CSX’s strong first quarter earnings, Gooden told analysts in April, were driven in part by strong coal shipments — not for the weak power plant-driven domestic market, but from overseas buyers.
Many of those foreign customers want the high-heat “met” coal, used for metallurgical processing such as steelmaking or shaping other metals out of raw ore or scrap materials. This coal is often found in deep mines of Appalachia, and reaches East Coast export terminals on CSX or Norfolk Southern Railway trains.
In the first three months of 2011, CSX coal volume grew just 3 percent, largely because three-fourths of the shipments go to U.S. customers who took less of it. But export demand was strong for U.S. coal shipments to Europe, Asia and South America, Gooden said.
The coal traffic is part of a broader trend in U.S. and Canadian exports of industrial raw materials — ores, scrap, copper, aluminum, chemicals, industrial fuel and equipment — used to churn out finished goods overseas that may return to U.S. shores in containers of consumer goods.
The Commerce Department said U.S. exporters shipped nearly $3 billion in met coal in the first quarter, up more than $1.2 billion from the same period in 2010.
That was just part of an export flow that included a $1 billion gain in plastics materials, $590 million more in copper, a $631 million increase in aluminum and alumina, $648 million more in metal shapes to be cut into final products and a gain of $492 million in metalworking machine tools.
U.S. suppliers also were shipping final products such as cars or other vehicles and some big parts such as car engines and rail equipment for assembly in other countries. And, although automotive, parts and engine shipments topped $32 billion through March — up $5.4 billion — exports of many industrial material categories exceeded $120 billion for a $30 billion increase.
That hot foreign demand could cool in the current quarter, however. Europe is wending through another round of currency risks and bailouts of weaker nations in the eurozone, while China recently raised interest rates in its continuing fight to curb inflation. Both factors could slow demand for U.S. materials.
So, too, could the historic flooding along the Mississippi that comes amid a flattening of rail shipments overall since March. The U.S. Department of Agriculture said volumes coming off grain barges at Gulf of Mexico terminals are well below normal levels for this time of year, but the same conditions can curb the even busier coal and chemical traffic in that region.

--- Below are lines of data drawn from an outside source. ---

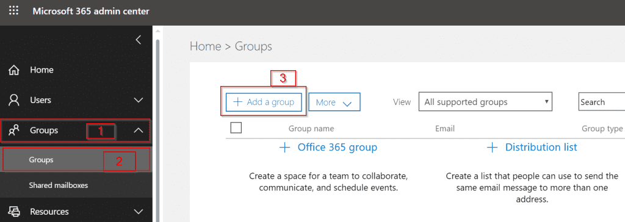Click the plus icon beside Distribution list
625x222 pixels.
[x=493, y=148]
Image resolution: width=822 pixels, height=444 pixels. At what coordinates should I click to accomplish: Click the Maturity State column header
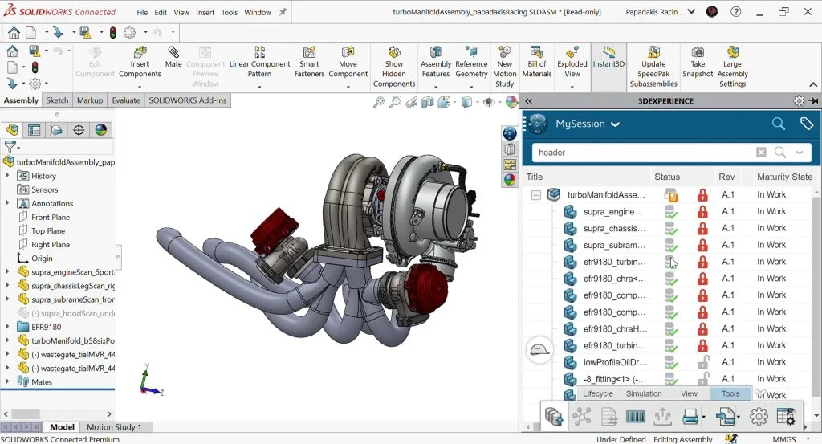[x=784, y=177]
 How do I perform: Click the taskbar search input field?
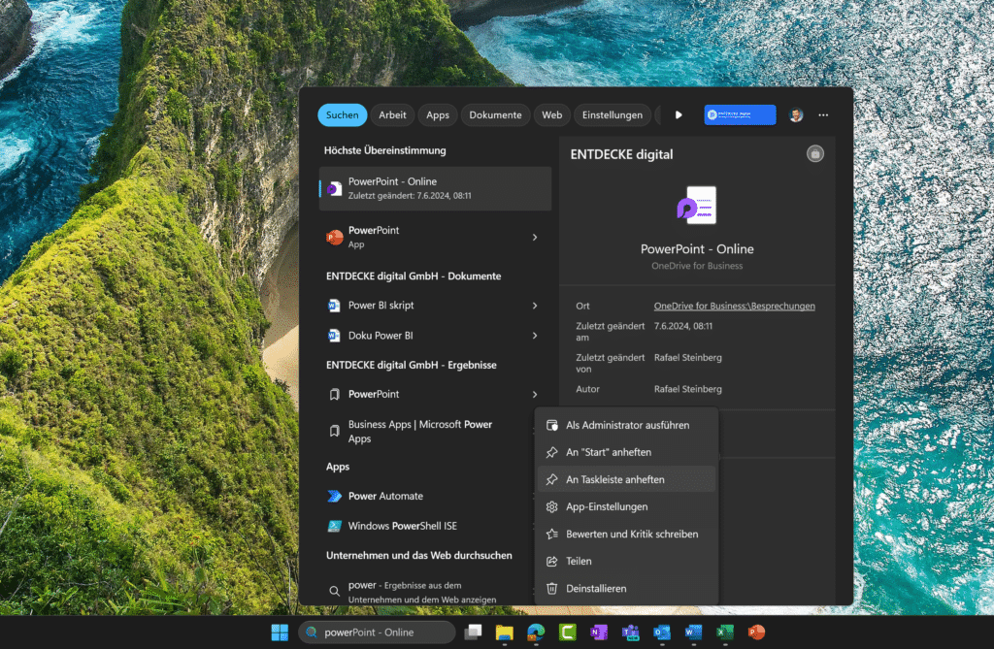[379, 633]
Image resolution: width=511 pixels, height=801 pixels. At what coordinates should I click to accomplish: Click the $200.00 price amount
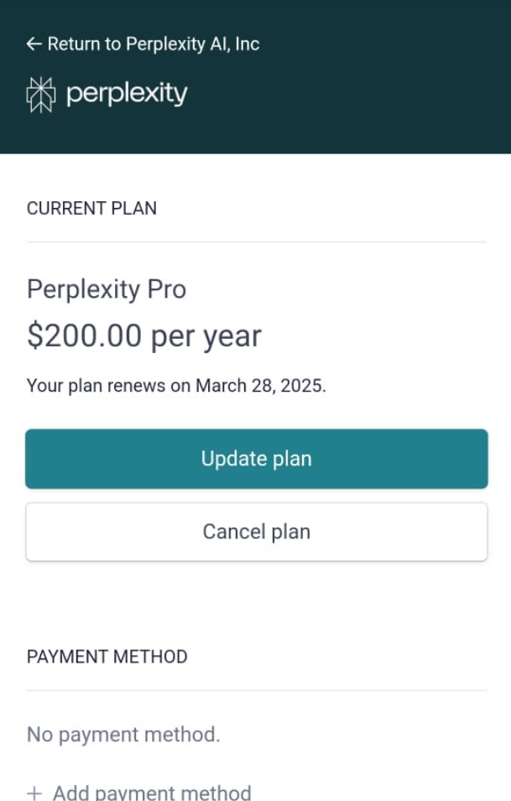click(x=84, y=336)
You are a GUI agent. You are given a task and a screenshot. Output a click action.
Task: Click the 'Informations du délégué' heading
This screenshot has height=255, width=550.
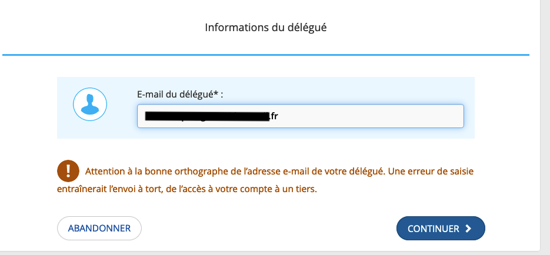pyautogui.click(x=265, y=28)
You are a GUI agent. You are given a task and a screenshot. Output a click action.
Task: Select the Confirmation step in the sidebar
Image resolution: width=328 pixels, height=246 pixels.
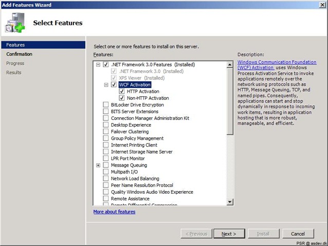coord(19,54)
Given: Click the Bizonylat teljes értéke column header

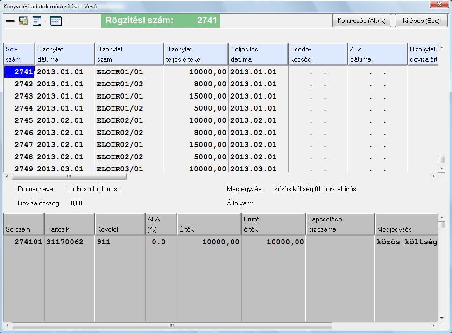Looking at the screenshot, I should (x=196, y=54).
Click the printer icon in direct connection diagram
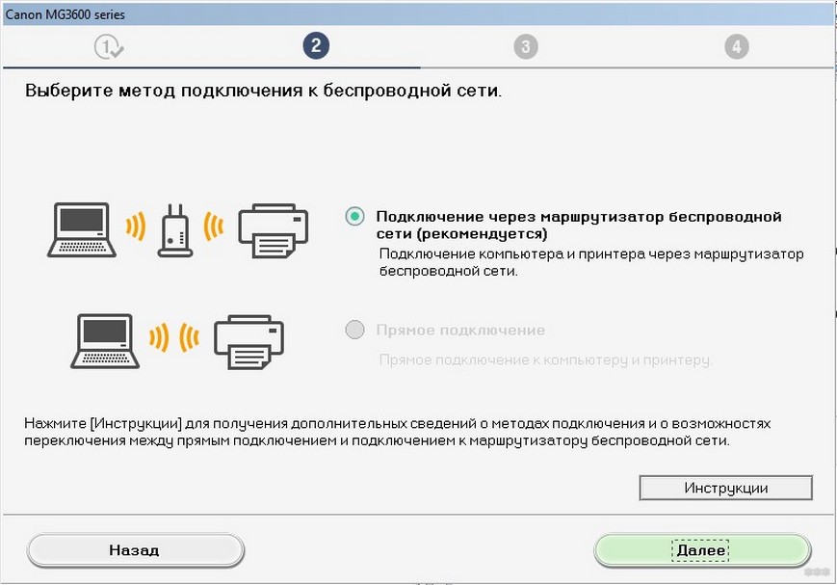 coord(248,337)
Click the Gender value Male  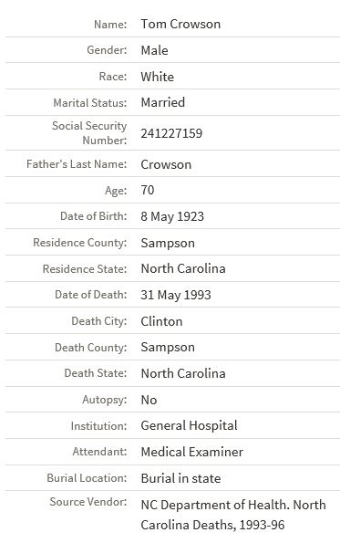coord(154,50)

Still, strong foreign demand, if sustained, can lead to nice profits for those who move it. Despite just a small bump in overall coal traffic compared to the 2010 first quarter, Gooden said CSX increased coal revenue 19 percent.
The railroad shipped about 11 million tons of coal abroad in the quarter, and looks to haul about 40 million tons for the year because of “improving global demand and evolving supply constraints outside of the United States,” Gooden said.
That means continued overseas demand as well for ore and scrap to make new metals, for metal products to reshape into factory goods, and a host of other industrial inputs that will drive imports of finished products back to the U.S.